### Exercise
Read the records below. Copy each line where the string "width" occurs.

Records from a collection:
########################################

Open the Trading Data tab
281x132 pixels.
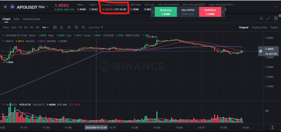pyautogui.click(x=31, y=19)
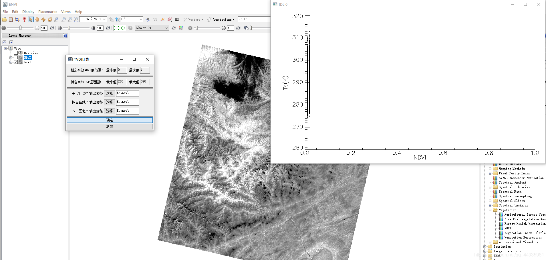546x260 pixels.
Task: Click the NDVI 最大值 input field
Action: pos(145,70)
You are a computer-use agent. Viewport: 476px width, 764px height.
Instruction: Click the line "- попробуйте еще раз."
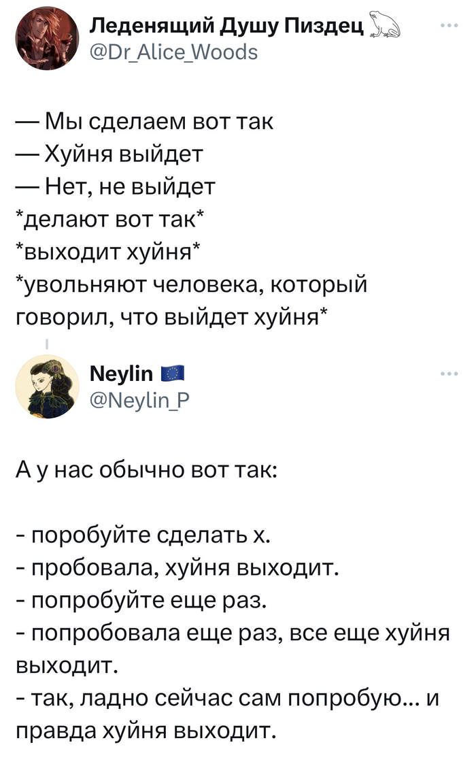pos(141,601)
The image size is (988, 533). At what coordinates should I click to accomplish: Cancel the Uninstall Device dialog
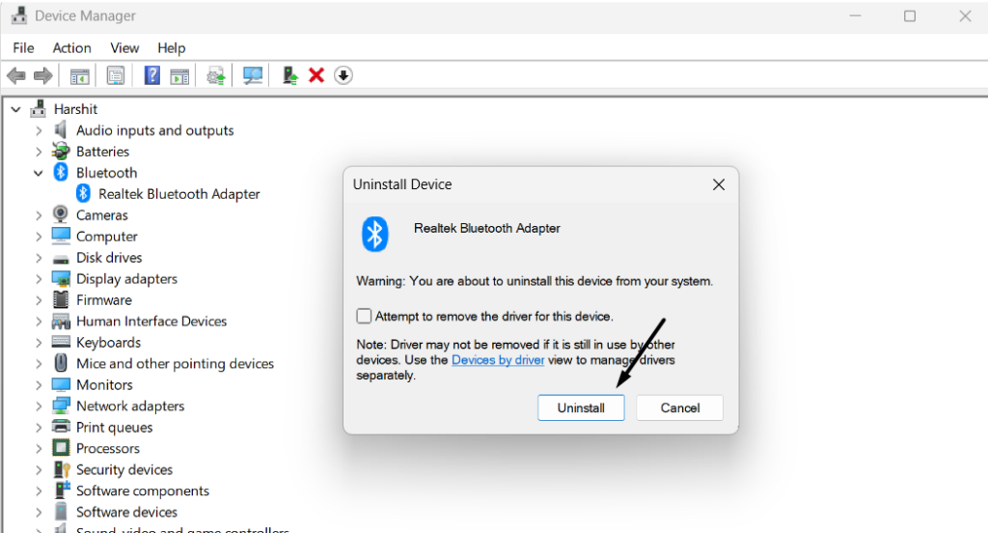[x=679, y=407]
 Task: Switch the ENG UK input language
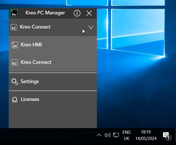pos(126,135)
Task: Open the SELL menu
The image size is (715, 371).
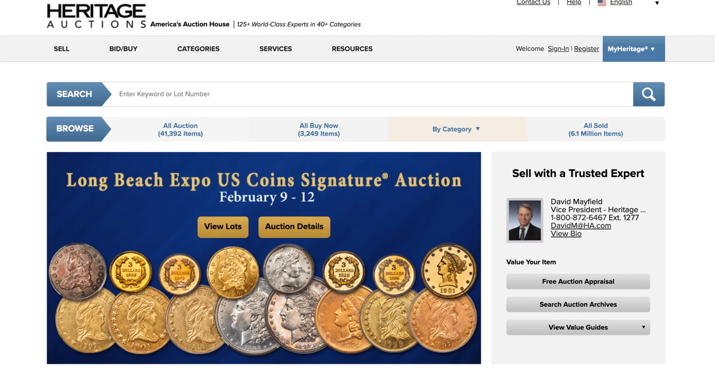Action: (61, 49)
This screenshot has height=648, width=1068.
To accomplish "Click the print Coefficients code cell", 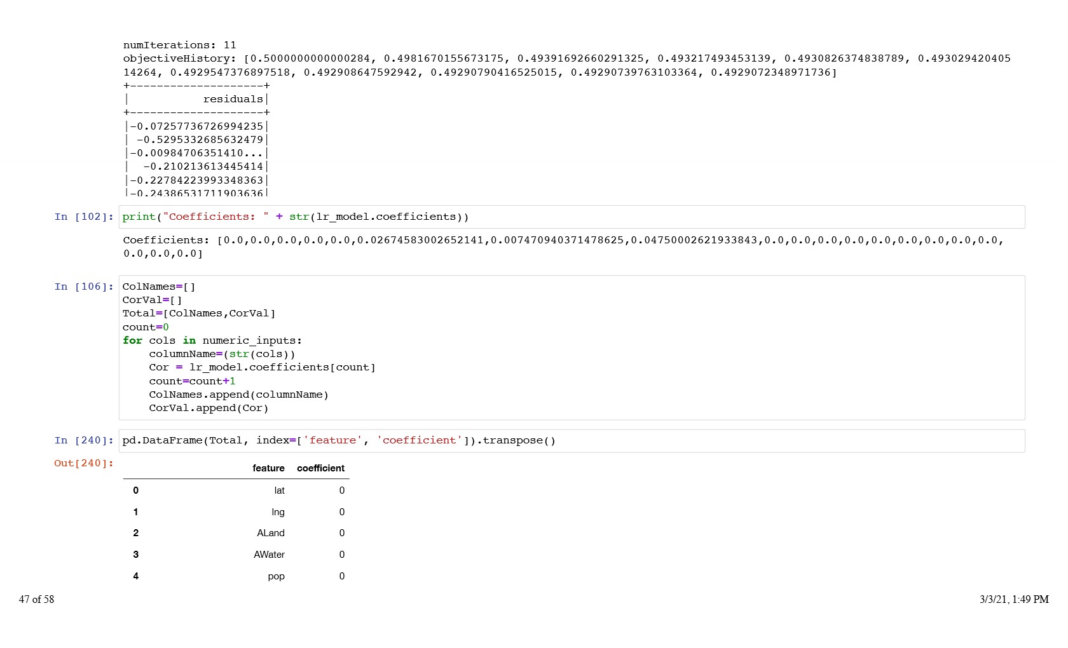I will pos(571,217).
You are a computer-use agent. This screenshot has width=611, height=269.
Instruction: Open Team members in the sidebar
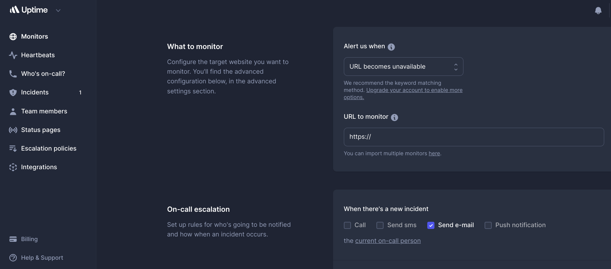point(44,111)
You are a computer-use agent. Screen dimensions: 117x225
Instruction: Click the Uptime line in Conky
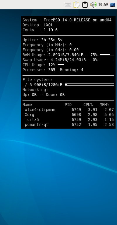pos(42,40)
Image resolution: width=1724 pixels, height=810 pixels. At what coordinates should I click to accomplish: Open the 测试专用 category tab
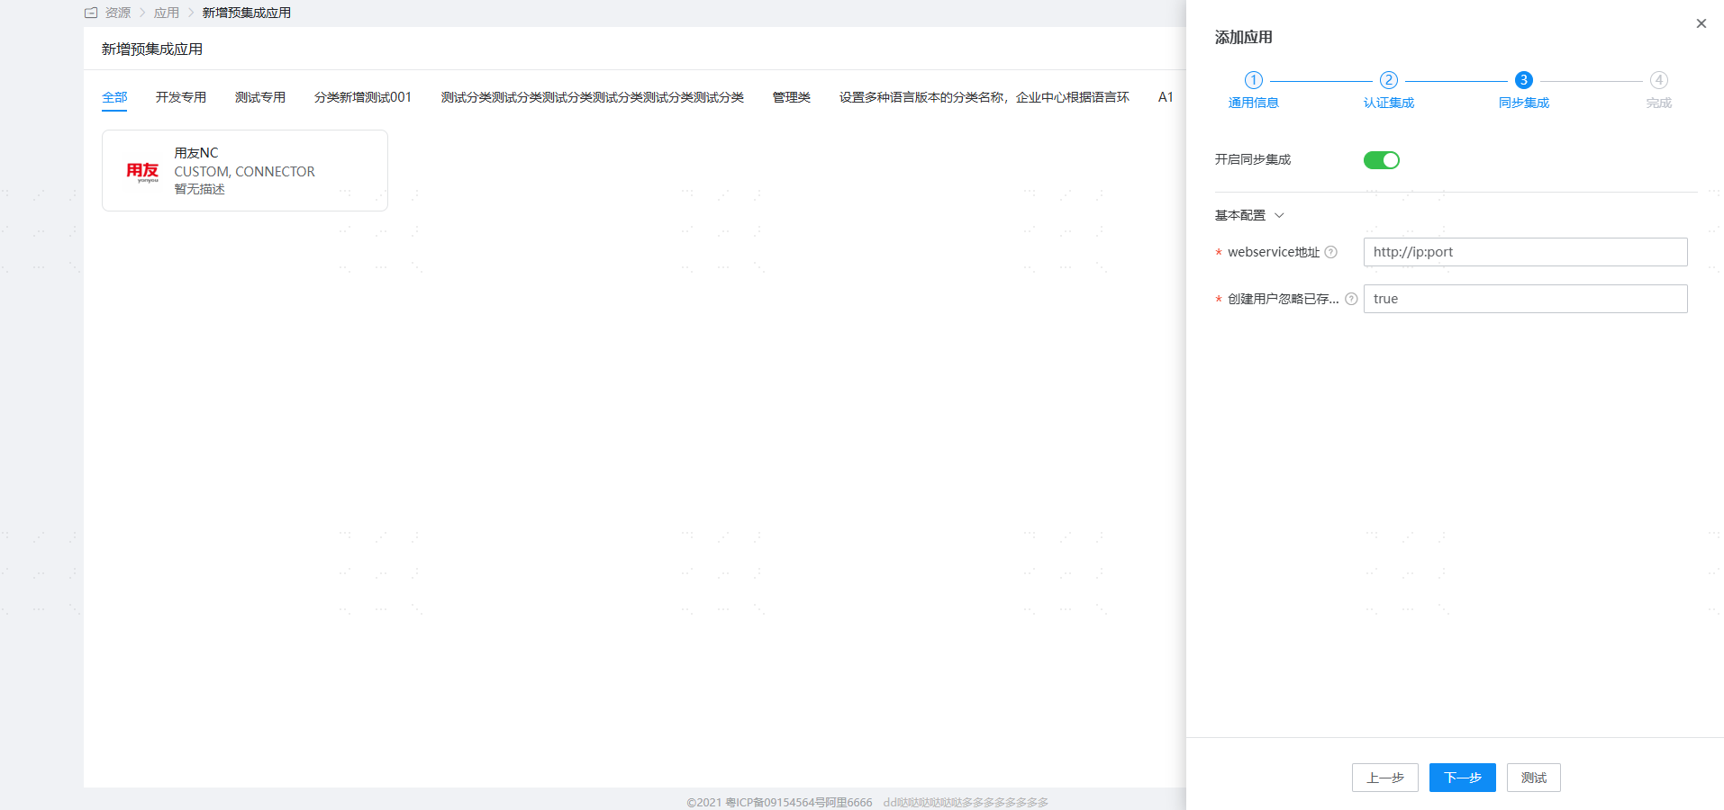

########################################

### Solution to this problem
You are a computer-use agent. Viewport: 476px width, 764px height.
This screenshot has height=648, width=1068.
You are a computer-use agent. This screenshot has width=611, height=269.
Image resolution: width=1724 pixels, height=810 pixels. At what coordinates should I click to accomplish: Open the 测试专用 category tab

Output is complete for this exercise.